Lord Jesus Christ, Good Shepherd of the sheep, you gather the lambs in your arms and carry them in your bosom: We commend to your loving care this child Hudson.  Relieve his pain, guard him from all danger, restore to him your gifts of gladness and strength, and raise him up to a life of service to you.  Hear us, we pray _Amen._


----------



## kmaxwell3 (Dec 20, 2019)

So we have done blood work and it came back inconclusive.  So we did a bone marrow test late yesterday and they said we would have positive diagnosis of either leukemia or aplastic anemia.  Well test results of bone marrow are back and still no answer.  Said it showed small leukemia cells but not enough to prove that's it. And the other signs do not lead to positive of aplastic anemia.  Doc says this is very rare.  So now we wait for another bone marrow test in week or two. So looks like we have a new home here for awhile.


----------



## 4HAND (Dec 20, 2019)

Thank you for updating us. Will continue to pray.


----------



## TJay (Dec 20, 2019)

Prayers offered up.


----------



## antharper (Dec 20, 2019)

Praying for your son


----------



## Duff (Dec 20, 2019)

Praying for Hudson and family


----------



## K80 (Dec 21, 2019)

kmaxwell3 said:


> So we have done blood work and it came back inconclusive.  So we did a bone marrow test late yesterday and they said we would have positive diagnosis of either leukemia or aplastic anemia.  Well test results of bone marrow are back and still no answer.  Said it showed small leukemia cells but not enough to prove that's it. And the other signs do not lead to positive of aplastic anemia.  Doc says this is very rare.  So now we wait for another bone marrow test in week or two. So looks like we have a new home here for awhile.

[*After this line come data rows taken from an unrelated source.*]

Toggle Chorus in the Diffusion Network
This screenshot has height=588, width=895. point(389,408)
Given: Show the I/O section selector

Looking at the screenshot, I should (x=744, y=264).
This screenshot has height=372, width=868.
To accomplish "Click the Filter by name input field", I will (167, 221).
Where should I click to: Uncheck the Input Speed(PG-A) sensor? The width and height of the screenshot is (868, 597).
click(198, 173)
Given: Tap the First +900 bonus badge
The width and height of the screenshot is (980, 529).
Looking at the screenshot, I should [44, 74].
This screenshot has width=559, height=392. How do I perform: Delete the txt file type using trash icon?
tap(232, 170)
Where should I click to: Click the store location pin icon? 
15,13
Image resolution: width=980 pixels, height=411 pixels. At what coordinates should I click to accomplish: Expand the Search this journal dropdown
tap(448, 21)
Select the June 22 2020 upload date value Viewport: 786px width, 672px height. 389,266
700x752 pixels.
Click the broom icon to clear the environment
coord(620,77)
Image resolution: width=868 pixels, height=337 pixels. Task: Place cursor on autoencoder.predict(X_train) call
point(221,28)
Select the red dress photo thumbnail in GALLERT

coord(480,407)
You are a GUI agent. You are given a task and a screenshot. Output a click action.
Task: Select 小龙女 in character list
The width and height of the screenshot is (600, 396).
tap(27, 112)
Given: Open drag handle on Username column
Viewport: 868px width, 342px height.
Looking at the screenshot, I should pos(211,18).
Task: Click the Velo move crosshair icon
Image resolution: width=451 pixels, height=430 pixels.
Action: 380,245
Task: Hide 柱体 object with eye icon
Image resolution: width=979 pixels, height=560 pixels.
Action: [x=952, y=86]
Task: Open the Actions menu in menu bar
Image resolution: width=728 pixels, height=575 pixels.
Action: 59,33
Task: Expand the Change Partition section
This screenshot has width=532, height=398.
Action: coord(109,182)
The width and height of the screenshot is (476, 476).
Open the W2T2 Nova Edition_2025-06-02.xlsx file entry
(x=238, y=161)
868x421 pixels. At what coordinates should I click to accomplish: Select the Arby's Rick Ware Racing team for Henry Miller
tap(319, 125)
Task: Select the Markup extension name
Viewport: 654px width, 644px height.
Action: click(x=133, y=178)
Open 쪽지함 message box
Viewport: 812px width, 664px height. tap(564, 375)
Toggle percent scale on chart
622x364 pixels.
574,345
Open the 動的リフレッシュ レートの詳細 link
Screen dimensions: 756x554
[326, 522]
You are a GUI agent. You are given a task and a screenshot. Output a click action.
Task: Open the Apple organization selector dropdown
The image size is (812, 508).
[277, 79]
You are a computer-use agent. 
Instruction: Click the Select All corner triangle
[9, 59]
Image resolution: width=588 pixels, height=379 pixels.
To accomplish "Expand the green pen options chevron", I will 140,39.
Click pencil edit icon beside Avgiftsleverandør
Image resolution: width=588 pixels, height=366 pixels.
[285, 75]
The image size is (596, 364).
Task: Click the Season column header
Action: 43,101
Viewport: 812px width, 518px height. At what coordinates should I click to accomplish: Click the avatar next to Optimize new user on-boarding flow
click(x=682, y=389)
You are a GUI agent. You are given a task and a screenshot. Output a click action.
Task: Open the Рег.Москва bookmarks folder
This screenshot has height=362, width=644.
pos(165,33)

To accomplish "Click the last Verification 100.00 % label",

Hey brother,  sorry to hear about your son.  Prayers for him and your family.  Especially considering the time of year it is.   It's no fun spending the holidays in the hospital.  When our son was sick with cancer we spent every holiday in the hospital over a 15 month span.  He also passed on Christmas 2014.   One thing that has helped us keep the holidays special is we focus on the true reason for Christmas.   The good thing is Grant loved birthday parties and he went to celebrate at the biggest birthday party of them all with our  Lord and Savior.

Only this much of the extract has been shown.